[SELECTED EXTRACT start]
Extract requests are processed in batch mode by an extract engine written in Fortran. A UNIX shell script manages the requests. The shell script puts extract queries into a queue and runs no more than two jobs simultaneously; in the future we plan to raise this limit as we acquire additional computing capacity. Once each minute, the UNIX system scans for new extract requests. If a new request is present and less than the maximum number of jobs are running, the UNIX shell script calls the Fortran program and passes it the extract request file. The Fortran program interprets the extract request file and reads sequentially through the relevant samples selecting the records and fields that satisfy the request criteria.
The software automatically informs researchers via e-mail when their extracts are completed and provides instructions for downloading their files. In addition to the data file, users receive a codebook describing the extract as well as an SPSS, SAS or STATA command file. These command files contain the column locations of variables, variable labels, value labels for categorical variables and missing values.
Advantages of the IPUMS Extraction Architecture
Our principal design goal was to make extractions easy and yet retain maximum flexibility for users. We have reduced a fairly complex procedure to four simple steps. Using Perl allowed us to construct the form dynamically with the form content at each step depending on the input from the previous page. There are no HTML pages in the entire extraction system. This means that the content of every page is customized to the needs of particular users, which simplifies the process since users are presented only valid choices. For example, researchers who select nineteenth-century census years are not offered variables on the ownership of televisions or automobiles. The Perl script that creates these pages is a recursive program, i.e. a program that calls itself. This design makes system-wide modifications easy to implement and has allowed sophisticated error checking to be built into the system. If a user has made a serious error during any step, the program will reproduce the form for that step with descriptive error messages and the offending field(s) highlighted.
[SELECTED EXTRACT end]
[DATASET EXCERPT start]
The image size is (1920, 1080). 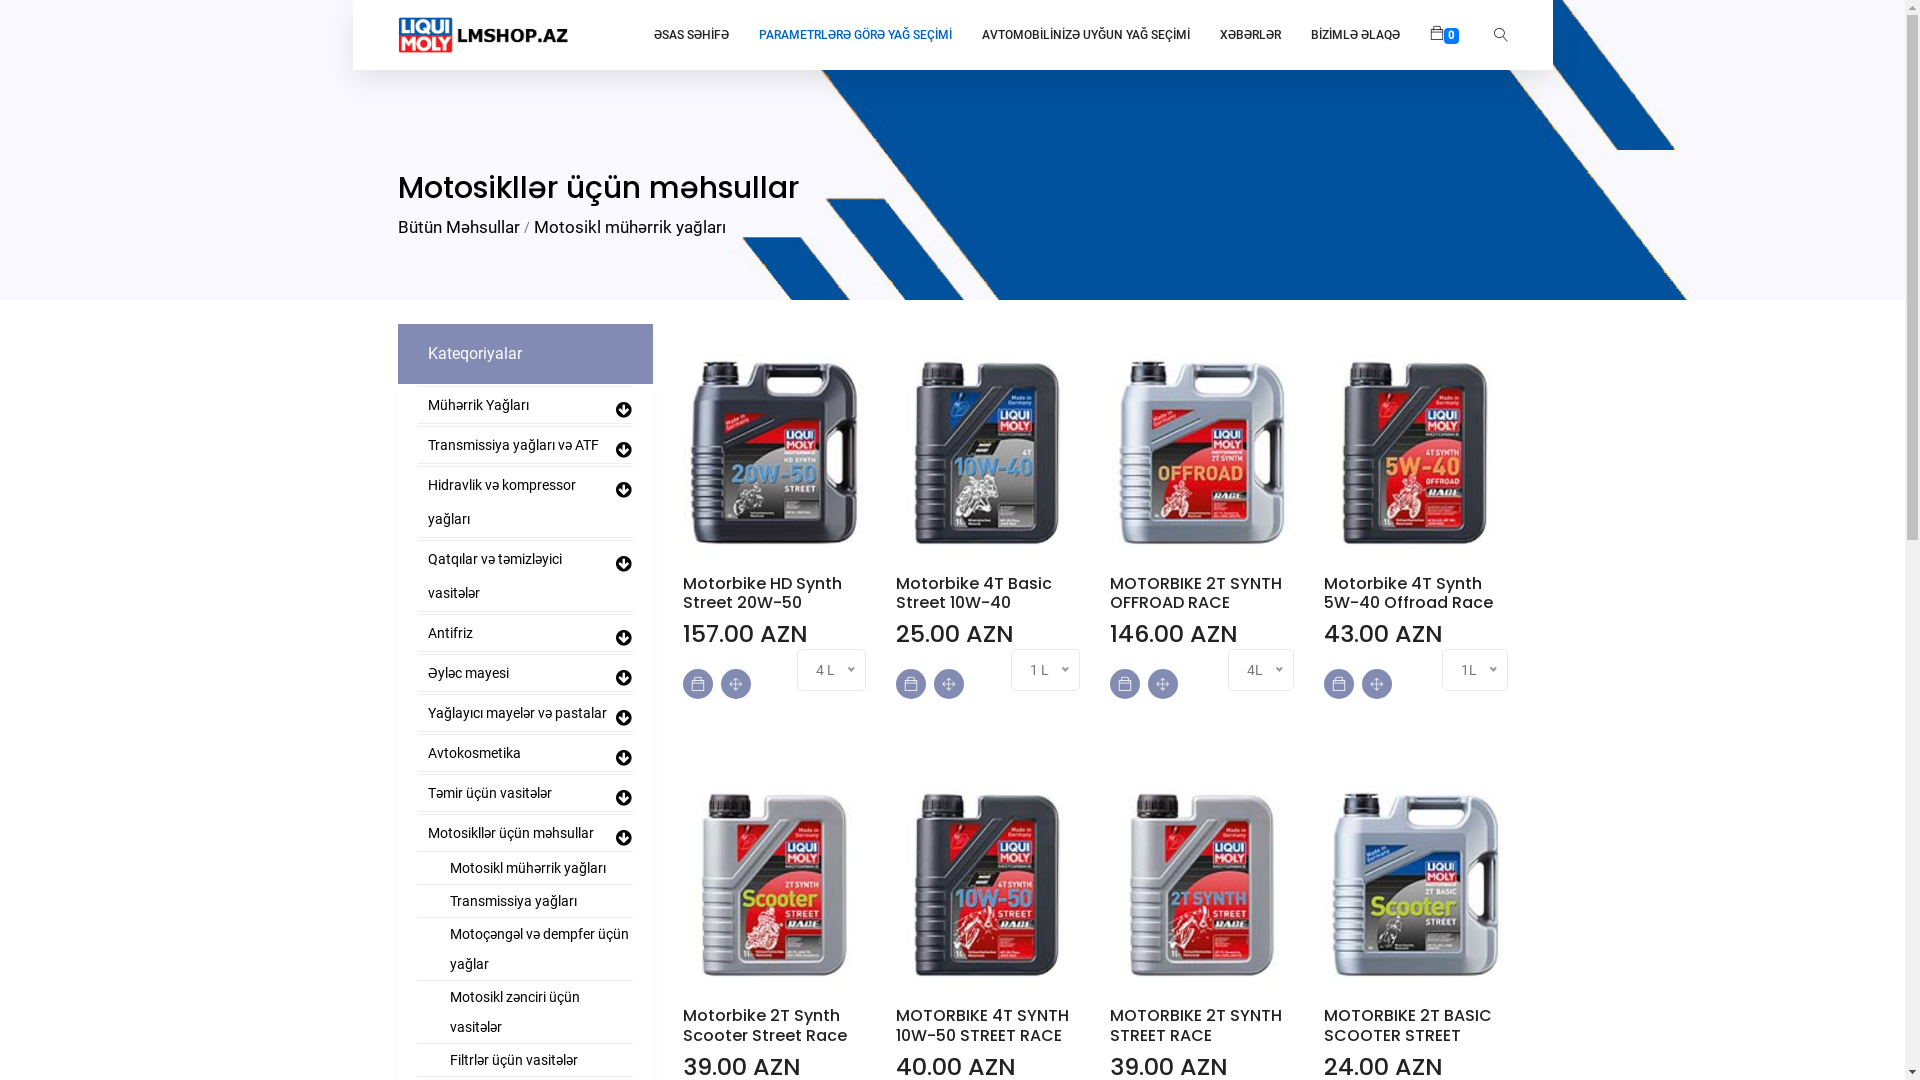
[DATASET EXCERPT end]
EXERCISE OBJECTIVE:
Print the text about the IPUMS extract system word for word, beginning at the words "The software automatically" and stopping after "and missing values.". The lines are not needed here.

WRITTEN SOLUTION:
The software automatically informs researchers via e-mail when their extracts are completed and provides instructions for downloading their files. In addition to the data file, users receive a codebook describing the extract as well as an SPSS, SAS or STATA command file. These command files contain the column locations of variables, variable labels, value labels for categorical variables and missing values.